“Georgia Power to testify about construction costs at nuclear plant expansion”

By Walter Jones, Morris News Service

ATLANTA | For the third time since construction began in 2009, a new contractor is overseeing expansion at Plant Vogtle, and the change could have wide implications.

Some may become clear Tuesday when Georgia Power officials testify in front of the Georgia Public Service Commission about construction costs at the nuclear facility.

One implication is the 8,000 workers of Stone & Webster will have a new parent company.

Stone & Webster seemed a logical choice as the contractor when Georgia Power and the other utilities that own the Waynesboro nuclear facility won permission to add two reactors, the first built in the United States in more than 30 years. The Massachusetts-based engineering company had produced some of the components for the Manhattan Project, the Oak Ridge Laboratories and various projects at Plant Vogtle over the years.

As delays, cost overruns and persistent quality issues mounted, the utilities and the contractor blamed each other, taking their dispute to mediation. When that failed to resolve the issues, they sued each other in federal court. By then, Chicago Bridge & Iron had purchased Stone & Webster, and the 2013 deal came with assurances that the problems would disappear.

Late Tuesday, a flurry of press releases announced that Westinghouse Electric was buying Stone & Webster and its contracts at Vogtle and Plant V.C. Summer in South Carolina for $229 million. The announcement also reported the lawsuits had been settled.

“This settlement is extremely positive for the Vogtle project, and now the contractors can focus 100 percent on project execution,” said Buzz Miller, executive vice president of nuclear development for Georgia Power.

One skeptic is Liz Coyle, executive director with the consumer advocacy group Georgia Watch. “So, we’ve seen these changes in contractors and leadership before, when promised improvements haven’t materialized,” she said. “Why should we expect significant improvement this time around?”

The recent settlement included Georgia Power paying $350 million to Chicago Bridge & Iron (CB&I), about $100 million less than was initially in contention. The other owners will also write checks, bringing the total to around $900 million. Still, CB&I announced that it will lose as much as $1 billion on the transaction, even though it will still supply some components for the new reactors.
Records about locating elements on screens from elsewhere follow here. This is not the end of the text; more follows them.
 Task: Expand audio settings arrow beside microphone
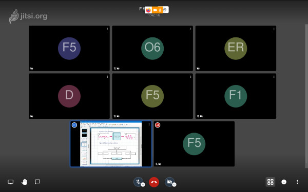(x=143, y=184)
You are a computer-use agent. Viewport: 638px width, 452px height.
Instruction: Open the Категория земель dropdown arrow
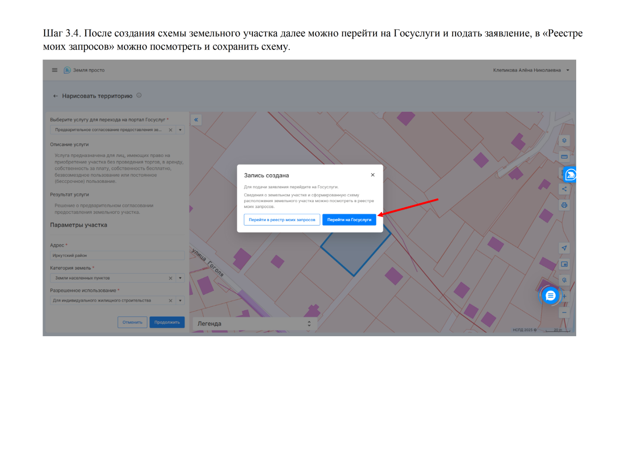point(180,278)
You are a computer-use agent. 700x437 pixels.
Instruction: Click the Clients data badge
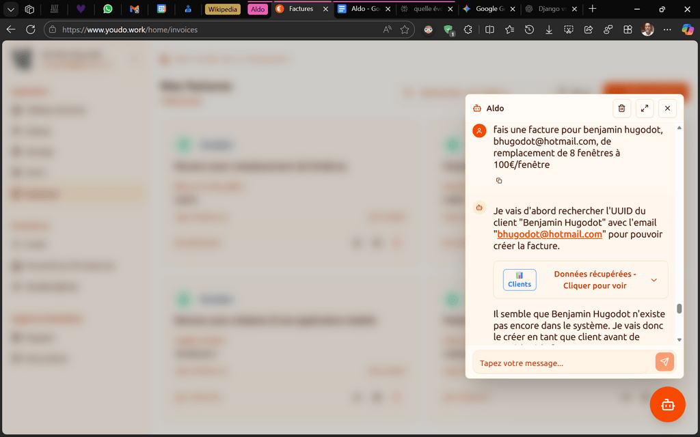tap(520, 280)
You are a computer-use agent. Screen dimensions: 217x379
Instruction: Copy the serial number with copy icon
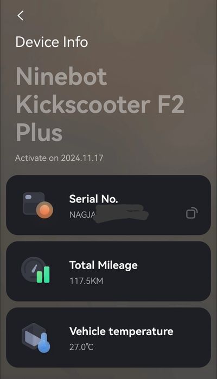pyautogui.click(x=192, y=213)
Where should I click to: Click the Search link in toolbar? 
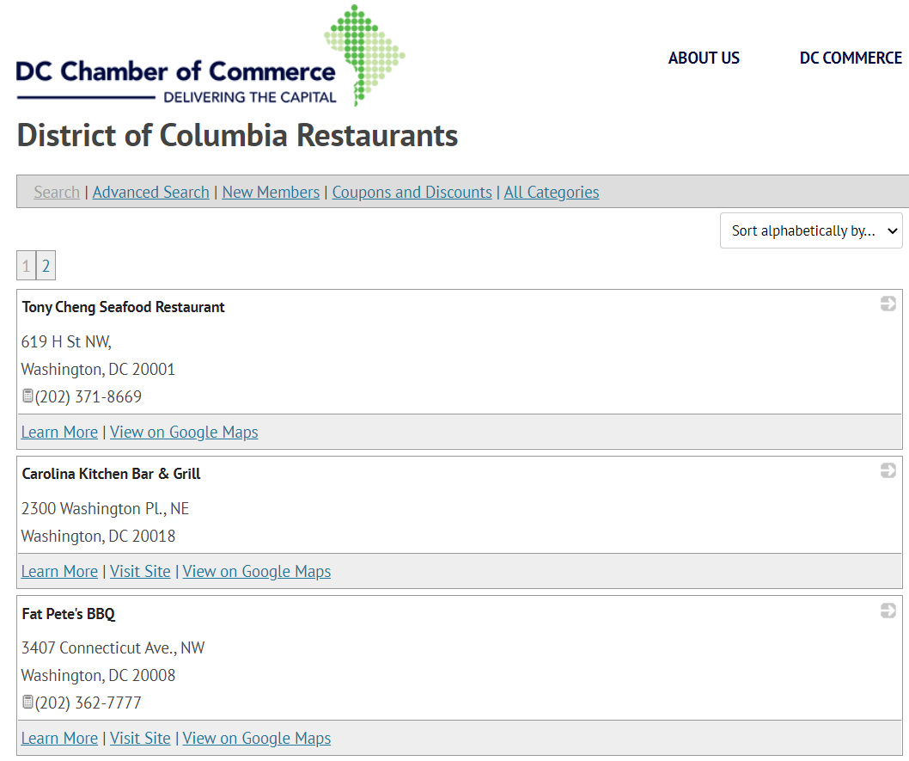(x=57, y=192)
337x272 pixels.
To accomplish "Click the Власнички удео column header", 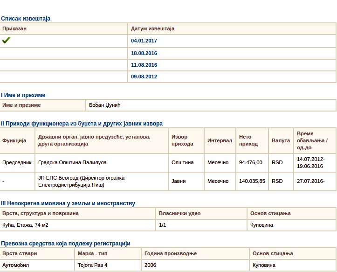I will click(179, 213).
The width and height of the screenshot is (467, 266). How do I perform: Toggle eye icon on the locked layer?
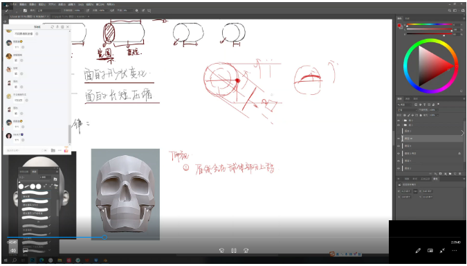point(399,153)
CB&I’s loss may be a gain for Georgia Power customers because it is money they will not have to pay. However, Georgia Power plans to ask the Public Service Commission to allow it to collect the $350 million from customers.

As the prime contractor now, Westinghouse adds to its already big role at Vogtle. It supplies the fuel pellets the two existing reactors burn to make electricity. The company also designed the AP1000 reactors that are being built, which is why it already has personnel on site. Having Westinghouse in complete charge — though it is hiring Fluor Corporation to manage construction — also removes debates about whether problems are the fault of the design or the company building it.

“The agreement resolves current and pending disputes, reaffirms the current schedule and increases efficiencies by streamlining resource deployment with Westinghouse and its affiliates as the prime contractor over the Vogtle expansion,” Georgia Power’s Miller said.

Moody’s Investors Service, a bond-rating agency, predicts that with the lawsuit out of the way, the Public Service Commission will adjust upward the approved price and timeline for the project.

But Georgia Watch’s Coyle has a different perspective. “Given that the subject of the litigation was finding fault in those costly delays, I would be very surprised if commissioners allowed those costs to be passed off on customers,” she said.

Commissioners have said they aren’t eager to hold the lengthy hearings to revise the price because the possibility of continued overruns could require another revision, and they only want to deal with it once.

To get Westinghouse to become the prime contractor, the utilities agreed to revise the due dates in the contract. The first new reactor was supposed to begin producing power next April, but the latest realistic estimate is in 2019. The contract schedule change means that Westinghouse won’t face the penalties for being late that CB&I had hanging over it. That also means that Georgia Power will ask the Public Service Commission to make electricity customers pay that cost.

Still, utility officials said this week that the estimated increase in customer bills would be the 6 percent to 8 percent originally projected. And bills already include 4.5 percent of that projected increase.

Opponents of nuclear power see the contractor switch and the lawsuit settlement as new reasons to halt construction. Sara Barczak with the Southern Alliance for Clean Energy figures customers are already paying 9.4 percent for Vogtle’s construction financing, totaling $1.2 billion so far.

“These announcements are shocking, and customers once again are going to suffer with higher bills for this troubled project unless the commission starts paying attention to the red flags that have been waving in front of them for years now and does something to protect consumers instead of Georgia Power and their shareholders,” she said.